Carl-Einar Hackner: Heart
Show type: Edinburgh Fringe 2004
Magical, musical comedy from the man voted Sweden's funniest entertainer (and sexiest man). By turns hilarious and breathtaking: Tommy Cooper meets Alice Cooper.
With his unconventional features and malleable Latex face, Sweden's Carl-Einar Hackner looks as if he could have been forged in the Jim Henson Workshop.
It's a look, and flexibility, he uses to impressive effect in the memorable opening section of his routine. Like a cartoon in human form, he takes to the stage as a virtuouso musician, albeit on down on his luck with frayed suit, battered violin case and ill-kemp hair.
Pompous classical musicians usually mean one thing in comedy: slapstick. And there's no shortage of that here as he bumbles his way though the set, breaking props, bashing into the mike stand and taking the obligatory pratfall.
The image that will burn into your memory, though, is the shenanigans he gets up to with a harmonica, which ends up, disturbingly, on the wrong side of his lips. Disgusting, yes, but very funny and surely causing him some sort of permanent damage, you fear. If nothing else, it proves what lengths people will go to for a laugh.
But after this tour de force of physical comedy, things go downhill all the way, and at quite an incline, too.
From hereon in, he becomes a magician, and an inept one at that. Which is of course the joke, in true Tommy Cooper style. The thing is, he does genuinely seem to think some of the off-the-shelf magic store tricks are worthy of our acclaim, and rustles up rather to many of them for any irony to hold. Many don't go wrong with hilarious consequences, they are just cheap tricks literally.
He's essentially a prop comic, and it almost goes without saying that it's all very silly, but he too often crosses the fine line between carefree abandon and shambolic chaos.

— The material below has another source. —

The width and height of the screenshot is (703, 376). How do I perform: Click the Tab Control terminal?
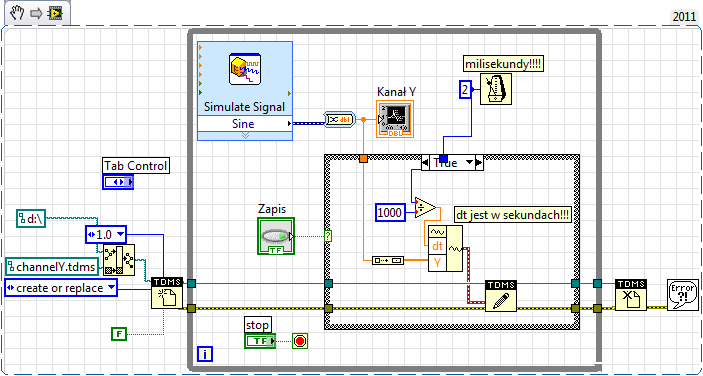coord(118,182)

Hackner also has the aura of a street entertainer, always encouraging the audience to clap and whistle along, and with the same big, dramatic gestures that may draw a passing crowd. The stance injects some jollity into proceedings, but can also smack of desperation if the material cannot match the enthusiasm.
There is the odd fine moment in this second half, a gag involving a Teach Yourself Magic cassette standing out above the mediocre, but the fear is that he has become the cheap, tacky, magician he is supposed to be parodying.

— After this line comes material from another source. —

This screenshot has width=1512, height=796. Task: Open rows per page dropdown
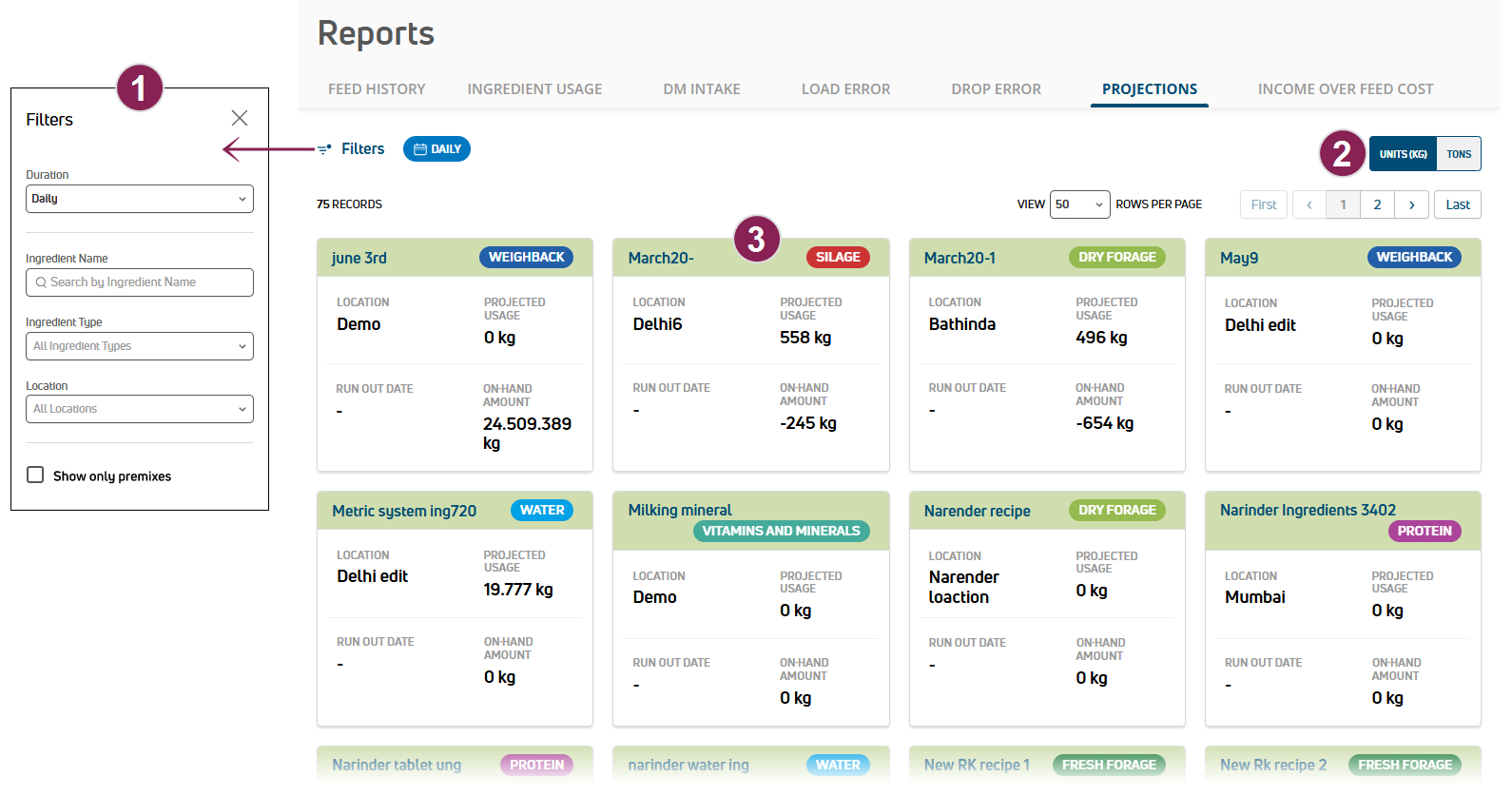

On the downside, an escapologist stuffed dog called, inevitably, Houndini is a low and the final trick is just baffling, although Hackner tries to explain that technical problems so early in the run kyboshed the intended big ending.
He later explained to me what should have happened, and it made a lot more sense. But I can't be giving out stars for descriptions of what the show should have been...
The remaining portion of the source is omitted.